Authors: Umid Suleymanov, Rufiz Bayramov, Suad Gafarli, Seljan Musayeva, Taghi Mammadov, Aynur Akhundlu, Murat Kantarcioglu

Published: 2026-02-26

arXiv ID: 2602.22557v1

Added to Library: 2026-02-27 03:02 UTC

Safety

📄 Abstract

Current safety mechanisms for Large Language Models (LLMs) rely heavily on static, fine-tuned classifiers that suffer from adaptation rigidity, the inability to enforce new governance rules without expensive retraining. To address this, we introduce CourtGuard, a retrieval-augmented multi-agent framework that reimagines safety evaluation as Evidentiary Debate. By orchestrating an adversarial debate grounded in external policy documents, CourtGuard achieves state-of-the-art performance across 7 safety benchmarks, outperforming dedicated policy-following baselines without fine-tuning. Beyond standard metrics, we highlight two critical capabilities: (1) Zero-Shot Adaptability, where our framework successfully generalized to an out-of-domain Wikipedia Vandalism task (achieving 90\% accuracy) by swapping the reference policy; and (2) Automated Data Curation and Auditing, where we leveraged CourtGuard to curate and audit nine novel datasets of sophisticated adversarial attacks. Our results demonstrate that decoupling safety logic from model weights offers a robust, interpretable, and adaptable path for meeting current and future regulatory requirements in AI governance.

🔍 Key Points

  • Introduction of CourtGuard, a retrieval-augmented multi-agent framework that implements safety evaluation as evidentiary debate, allowing for model-agnostic policy adherence without fine-tuning.
  • Demonstrates zero-shot adaptability by effectively transitioning to new policy domains (such as Wikipedia Vandalism detection) without requiring model retraining, achieving high accuracy (90%).
  • Automated data curation and auditing capabilities, improving the quality of existing datasets by identifying label noise and assisting human annotators with sophisticated adversarial attacks.
  • Achieves state-of-the-art performance across multiple safety benchmarks, outperforming static baselines and sophisticated judge frameworks by providing interpretable evidence-based reasoning for safety evaluations.
  • Decoupling of safety logic from model weights, enabling broader compatibility with various model architectures and reducing vendor lock-in issues.

💡 Why This Paper Matters

CourtGuard represents a significant advancement in the field of Large Language Model safety, merging adaptability, robust performance, and interpretability in a framework that provides a response to the challenges posed by traditional static safety models. Its ability to dynamically incorporate new safety regulations and adapt to various contexts without retraining positions it as a pivotal tool for enhancing AI governance frameworks.

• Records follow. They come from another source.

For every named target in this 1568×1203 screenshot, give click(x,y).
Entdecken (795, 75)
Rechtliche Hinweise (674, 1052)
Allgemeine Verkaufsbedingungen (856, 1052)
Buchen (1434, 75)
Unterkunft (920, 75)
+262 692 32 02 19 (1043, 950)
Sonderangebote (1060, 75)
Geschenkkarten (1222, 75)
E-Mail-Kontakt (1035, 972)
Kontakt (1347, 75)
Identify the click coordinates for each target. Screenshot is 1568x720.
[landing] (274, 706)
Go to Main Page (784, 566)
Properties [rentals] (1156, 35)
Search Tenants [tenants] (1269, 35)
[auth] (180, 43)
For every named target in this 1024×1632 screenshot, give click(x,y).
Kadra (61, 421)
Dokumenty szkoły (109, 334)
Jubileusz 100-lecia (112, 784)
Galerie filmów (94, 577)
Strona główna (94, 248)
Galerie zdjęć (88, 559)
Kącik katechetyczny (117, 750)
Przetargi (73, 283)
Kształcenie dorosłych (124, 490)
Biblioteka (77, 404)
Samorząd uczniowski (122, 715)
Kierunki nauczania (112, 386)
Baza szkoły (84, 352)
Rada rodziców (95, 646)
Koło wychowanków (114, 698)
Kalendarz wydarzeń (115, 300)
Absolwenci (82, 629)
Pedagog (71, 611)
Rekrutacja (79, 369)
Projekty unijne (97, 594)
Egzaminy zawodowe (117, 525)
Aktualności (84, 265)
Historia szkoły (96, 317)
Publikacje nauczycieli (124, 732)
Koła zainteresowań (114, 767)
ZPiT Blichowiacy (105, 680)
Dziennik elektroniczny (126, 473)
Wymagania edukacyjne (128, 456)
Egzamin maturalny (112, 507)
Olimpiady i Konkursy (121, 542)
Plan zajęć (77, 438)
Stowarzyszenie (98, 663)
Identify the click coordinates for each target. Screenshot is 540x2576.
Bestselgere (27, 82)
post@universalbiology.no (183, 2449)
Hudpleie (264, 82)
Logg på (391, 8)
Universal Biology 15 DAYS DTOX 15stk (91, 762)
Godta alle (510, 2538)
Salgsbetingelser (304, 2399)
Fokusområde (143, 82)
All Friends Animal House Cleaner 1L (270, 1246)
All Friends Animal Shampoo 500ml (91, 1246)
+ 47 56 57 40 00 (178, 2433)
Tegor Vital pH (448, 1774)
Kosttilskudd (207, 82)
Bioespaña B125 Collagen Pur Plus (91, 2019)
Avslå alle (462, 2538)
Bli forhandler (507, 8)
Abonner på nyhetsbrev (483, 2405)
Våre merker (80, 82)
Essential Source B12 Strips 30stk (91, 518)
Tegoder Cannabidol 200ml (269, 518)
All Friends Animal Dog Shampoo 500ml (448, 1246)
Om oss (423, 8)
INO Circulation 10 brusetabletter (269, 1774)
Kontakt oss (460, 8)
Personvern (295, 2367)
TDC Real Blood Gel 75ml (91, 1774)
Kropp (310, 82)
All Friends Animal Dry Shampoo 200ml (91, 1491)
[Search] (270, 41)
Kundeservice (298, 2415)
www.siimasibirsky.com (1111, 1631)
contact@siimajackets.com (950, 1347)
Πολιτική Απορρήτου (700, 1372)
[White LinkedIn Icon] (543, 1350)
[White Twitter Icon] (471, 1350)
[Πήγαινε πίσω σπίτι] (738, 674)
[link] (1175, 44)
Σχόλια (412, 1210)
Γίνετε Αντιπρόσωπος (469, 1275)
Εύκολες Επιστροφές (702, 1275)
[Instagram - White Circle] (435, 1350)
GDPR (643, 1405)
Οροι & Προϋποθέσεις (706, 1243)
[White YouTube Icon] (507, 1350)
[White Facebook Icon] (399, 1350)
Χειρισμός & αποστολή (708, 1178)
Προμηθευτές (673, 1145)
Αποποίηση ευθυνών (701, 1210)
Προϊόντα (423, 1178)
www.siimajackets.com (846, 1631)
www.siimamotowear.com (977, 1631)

🎯 Why It's Interesting for AI Security Researchers

This paper is crucial for AI security researchers as it addresses the pressing need for adaptable and interpretable safety mechanisms in the face of evolving regulatory landscapes and sophisticated adversarial attacks. The innovative approach of adversarial debate for safety assessment sets a new standard, ensuring that AI systems can comply with diverse policy requirements while effectively mitigating risks associated with harmful outputs.